SSH Security Best Practices: Protect Your VPS from Unauthorized Access

Introduction

SSH is the primary gateway to your VPS. Unsecured SSH invites brute‑force attacks. This guide covers essential SSH security practices to protect your Hostxpeed VPS.

1. Disable Root Login

Edit /etc/ssh/sshd_config: PermitRootLogin no. Create a sudo user instead.

2. Use SSH Keys Only

Generate an Ed25519 key: ssh-keygen -t ed25519. Copy it and disable password authentication.

3. Change the Default Port

Set Port 50222 in sshd_config, then update your firewall.

4. Install Fail2ban

sudo apt install fail2ban – it blocks IPs after repeated failures.

5. AllowUsers Directive

Restrict SSH to specific users and/or IP ranges with AllowUsers youruser@192.168.1.0/24.

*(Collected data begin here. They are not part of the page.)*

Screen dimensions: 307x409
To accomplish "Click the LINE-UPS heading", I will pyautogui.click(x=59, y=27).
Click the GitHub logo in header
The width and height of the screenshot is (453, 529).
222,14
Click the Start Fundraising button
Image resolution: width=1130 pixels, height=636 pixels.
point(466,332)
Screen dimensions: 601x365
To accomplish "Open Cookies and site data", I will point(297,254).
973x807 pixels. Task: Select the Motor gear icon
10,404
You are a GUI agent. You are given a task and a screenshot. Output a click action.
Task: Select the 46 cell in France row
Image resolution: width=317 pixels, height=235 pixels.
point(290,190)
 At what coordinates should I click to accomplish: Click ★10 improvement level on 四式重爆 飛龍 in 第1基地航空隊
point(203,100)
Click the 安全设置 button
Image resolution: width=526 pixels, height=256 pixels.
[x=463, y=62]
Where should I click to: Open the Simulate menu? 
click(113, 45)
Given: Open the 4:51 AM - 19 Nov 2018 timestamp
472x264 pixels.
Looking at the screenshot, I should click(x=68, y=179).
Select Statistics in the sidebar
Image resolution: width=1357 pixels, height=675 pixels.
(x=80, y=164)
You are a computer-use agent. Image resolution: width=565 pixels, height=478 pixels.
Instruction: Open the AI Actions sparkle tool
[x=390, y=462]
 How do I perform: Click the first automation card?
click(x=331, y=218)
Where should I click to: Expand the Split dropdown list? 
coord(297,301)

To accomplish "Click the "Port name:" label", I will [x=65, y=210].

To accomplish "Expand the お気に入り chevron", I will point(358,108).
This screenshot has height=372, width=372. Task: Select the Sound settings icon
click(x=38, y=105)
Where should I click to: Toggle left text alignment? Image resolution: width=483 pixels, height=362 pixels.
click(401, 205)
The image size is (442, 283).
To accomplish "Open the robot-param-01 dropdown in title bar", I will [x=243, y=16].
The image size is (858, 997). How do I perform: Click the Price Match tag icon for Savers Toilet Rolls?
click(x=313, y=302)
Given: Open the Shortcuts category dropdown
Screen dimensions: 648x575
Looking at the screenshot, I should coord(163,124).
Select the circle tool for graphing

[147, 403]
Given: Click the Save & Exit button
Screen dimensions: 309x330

6. Two-Factor Authentication (2FA)

Use libpam-google-authenticator to add TOTP verification.

7. Idle Timeout

Set ClientAliveInterval 300 and ClientAliveCountMax 2 to disconnect idle sessions.

8. Disable Unused Features

Turn off TCP forwarding, X11 forwarding, and gateway ports unless needed.

9. Use a Bastion Host

For multiple VPS, route SSH through a hardened jump host.

10. Monitor Logs

Check /var/log/auth.log for failed attempts. Use logwatch for daily summaries.

11. SSH Certificate Authority (CA)

For teams, use a CA to sign user keys and simplify revocation.

12. Harden Crypto

Use modern key exchange and ciphers: KexAlgorithms curve25519-sha256, etc.

13. Port Knocking

Hide SSH behind a secret sequence of connection attempts using knockd.

14. Client-Side Hardening

Configure ~/.ssh/config to control multiplexing and host key verification.

15. Regular Updates

Keep OpenSSH updated via unattended upgrades.

16. Ed25519 Keys over RSA

Ed25519 is smaller and more secure. Migrate existing keys.

17. Audit with Lynis

Run sudo lynis audit system to check SSH configuration.

18. Isolate SSH in a Container

Run SSHD inside a minimal container to limit compromise impact.

19. Incident Response Plan

Prepare steps to rotate keys, rebuild VPS, and analyze logs after a breach.

20. Use Hardware Tokens

YubiKey or other FIDO2 devices provide phishing‑resistant authentication.

Conclusion

Start with disabling root login and using keys, then add fail2ban. Regularly audit your configuration.